Records from a data source

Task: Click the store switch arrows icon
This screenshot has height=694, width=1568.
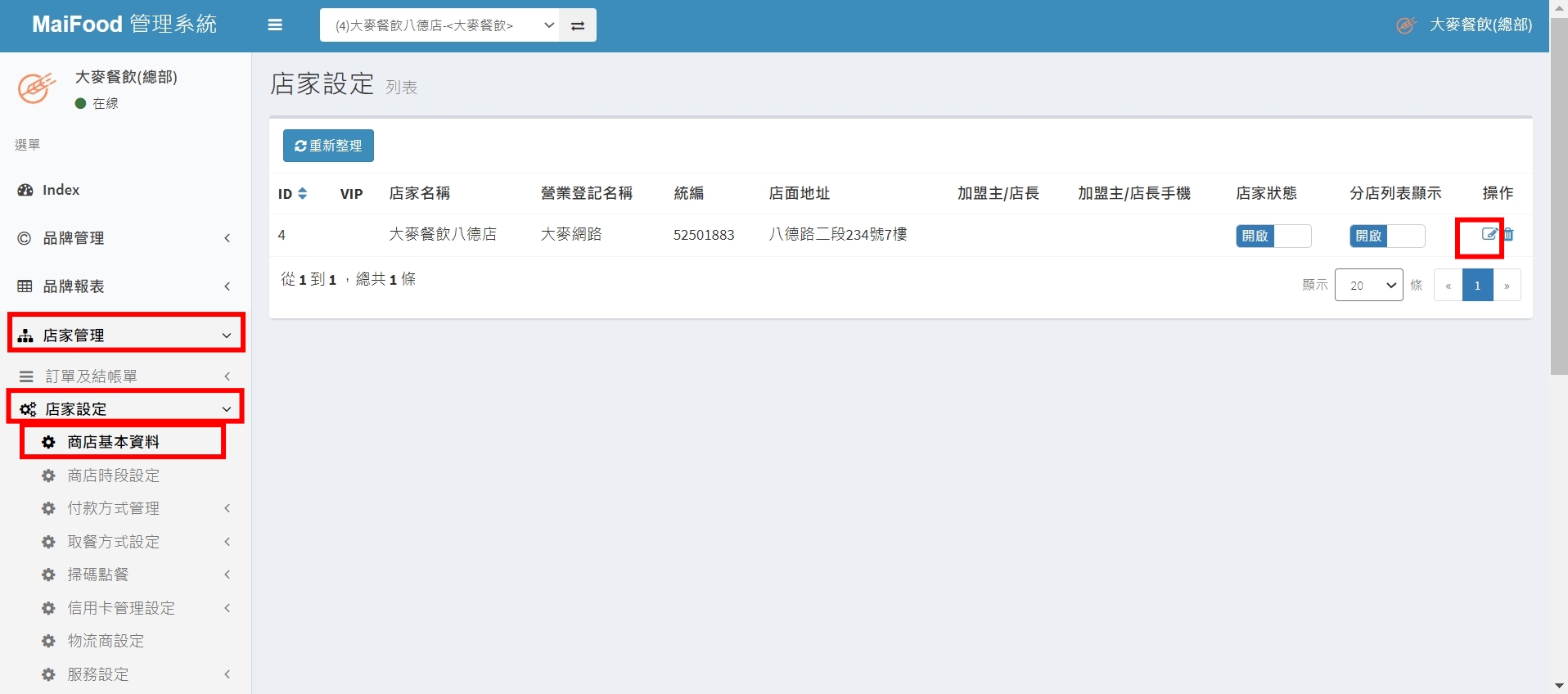Action: [578, 25]
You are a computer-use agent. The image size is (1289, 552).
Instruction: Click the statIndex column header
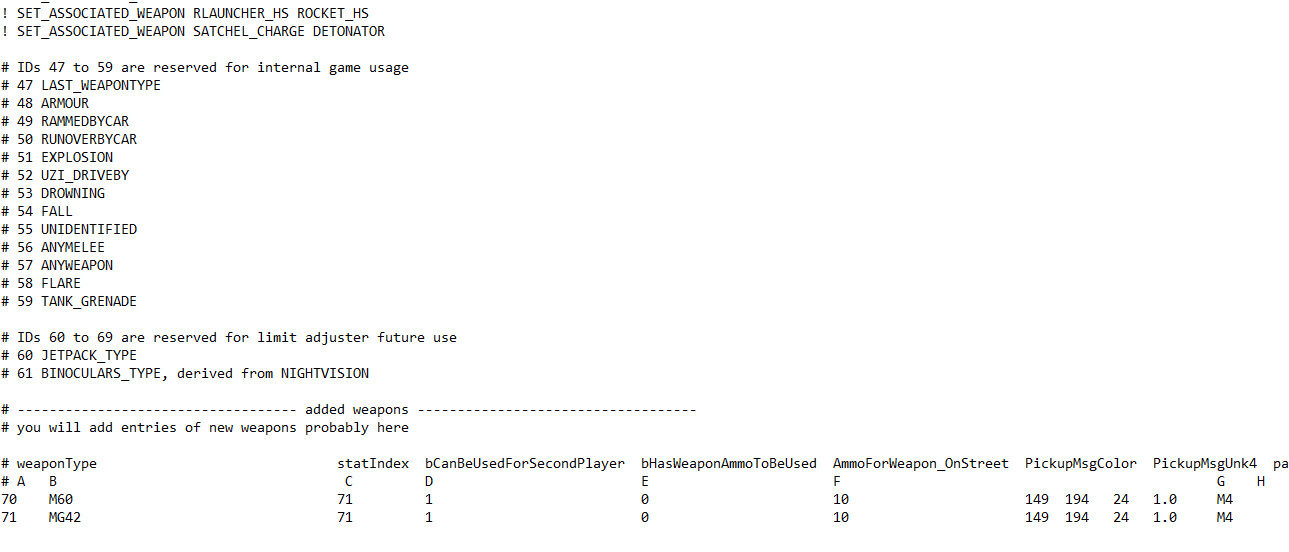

▸ **INSTRUCTIONS FOR THE TASK**
Quote the data exactly, leaving every image out of the copy.

▸ **ANSWER AREA**
Task: Click the store switch arrows icon
This screenshot has height=694, width=1568.
Action: [578, 25]
You are a computer-use agent. The image size is (1289, 552).
Instruction: Click the statIndex column header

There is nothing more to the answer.